Roly Thompson

Personal information
- Full name: Roland George Thompson
- Born: 26 September 1932 Binley, Coventry, Warwickshire, England
- Died: 12 May 2003 (aged 70) Coventry, Warwickshire
- Batting: Right-handed
- Bowling: Right-arm fast-medium
- Role: Bowler

Domestic team information
- 1949–62: Warwickshire
- 1952: Combined Services
- First-class debut: 11 May 1949 Warwickshire v Worcestershire
- Last First-class: 4 September 1962 Warwickshire v Somerset

Career statistics
| Competition | First-class |
| Matches | 158 |
| Runs scored | 657 |
| Batting average | 5.66 |
| 100s/50s | 0/0 |
| Top score | 25* |
| Balls bowled | 28,009 |
| Wickets | 479 |
| Bowling average | 22.75 |
| 5 wickets in innings | 21 |
| 10 wickets in match | 5 |
| Best bowling | 9/65 |
| Catches/stumpings | 51/– |
- Source: CricketArchive, 13 January 2014

= Roly Thompson =

English cricketer (1932–2003)

Roland George Thompson (26 September 1932 – 16 May 2003), generally known as "Roly Thompson", was an English cricketer who played first-class cricket for Warwickshire between 1949 and 1962. He was a right-arm fast-medium bowler and a right-handed tail-end batsman. He was born at Binley, Coventry, and died at Coventry.

==Cricket career==
Thompson made his debut in first-class cricket as a 16-year-old in 1949 and the following year created something of a stir by taking five Gloucestershire wickets – the top five in the batting order, including Test players Jack Crapp and Tom Graveney – for just 16 runs in a County Championship match. In 1951, he played half a dozen games and improved his best bowling analysis in the match against Leicestershire with six wickets for 63 runs.

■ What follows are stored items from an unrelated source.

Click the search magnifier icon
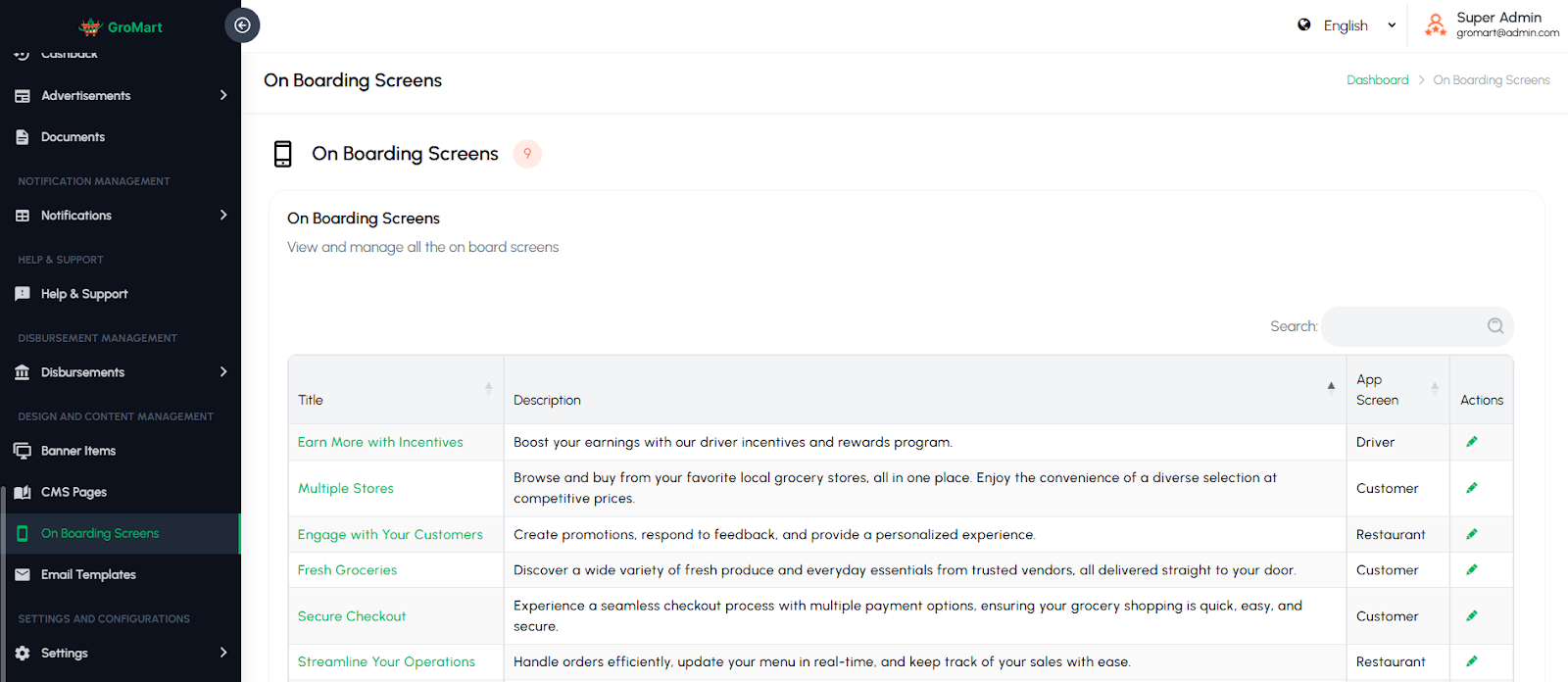 tap(1494, 326)
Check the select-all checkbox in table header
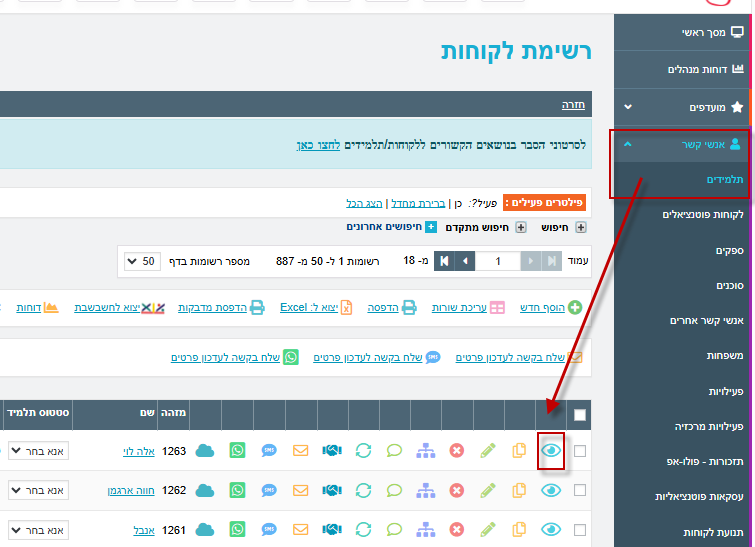This screenshot has width=755, height=547. tap(580, 414)
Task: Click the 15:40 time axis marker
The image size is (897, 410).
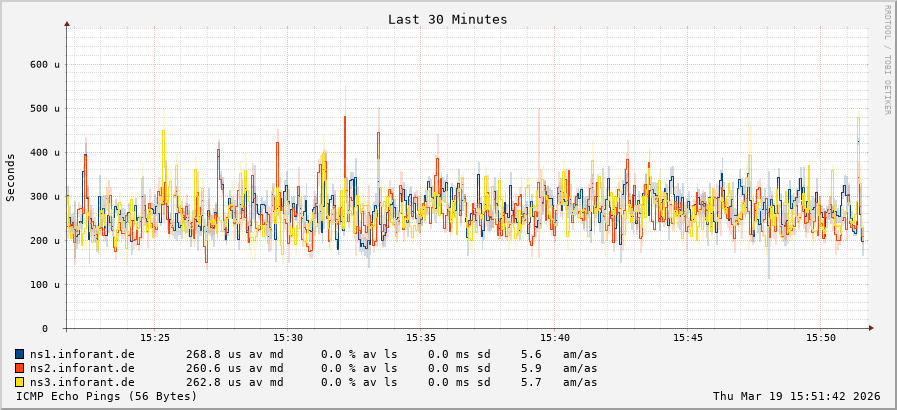Action: [x=554, y=338]
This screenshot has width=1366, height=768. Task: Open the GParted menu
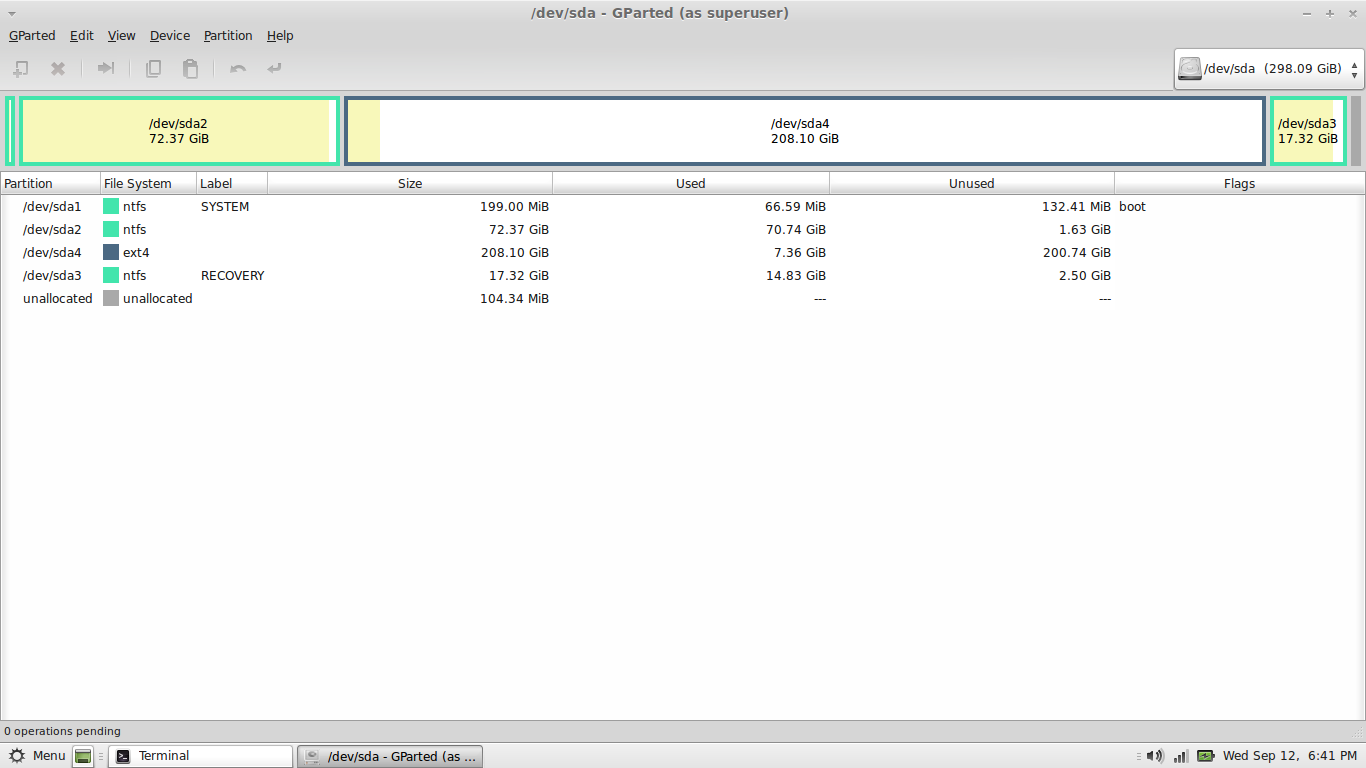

From 1952, he was on National Service in the Royal Air Force for two years, but in the first of those seasons he played a few games for Warwickshire and against Nottinghamshire, still aged only 19, he took nine first-innings wickets for 65 runs, which were the best innings figures of his career.

Following discharge in 1954, Thompson returned to Warwickshire and was a full-time professional cricketer for the next eight seasons. Yet injury, variable form and fickle selection policies meant that in only four of those eight seasons could he be regarded as a regular first-team player, a fact much commented on in his obituary in Wisden Cricketers' Almanack. His contemporary and fellow opening bowler Jack Bannister was quoted as saying that Warwickshire "did him no favours" by preferring short-term imported players "just at a time when an extended run in the first team would have benefited club and player".

Thompson had two very good seasons: 1955, when he was awarded his county cap and took 92 wickets, and 1959, when his 97 wickets cost only 17.96 runs apiece and placed him sixth in the first-class averages at the end of the season. He did not improve on his 1952 bowling figures, but against Hampshire in 1959 he took four for 48 and eight for 94 for his best match figures of 12 for 142. Later in the same 1959 season, he took eight Gloucestershire wickets for 40 runs, bowling for 25 consecutive overs from the start of the innings.

In between those two successful seasons, however, in 1957 he played only six first-team matches and took just nine wickets. He played in three-quarters of Warwickshire's matches in the 1961 season and took 77 wickets. But at the end of that season, not guaranteed a secure place in the team, he took a job at the Lockheed automotive components factory in Leamington and rejected terms for the 1962 season. In the event, he was persuaded to return for the second half of the 1962 season to give an attack over-reliant on medium-paced bowling an extra edge, but he took only 23 wickets and that was the end of his first-class career.

Thompson was no batsman and always batted at No 10 or No 11 for Warwickshire; his highest score in first-class cricket was 25 which he reached twice, both times remaining not out.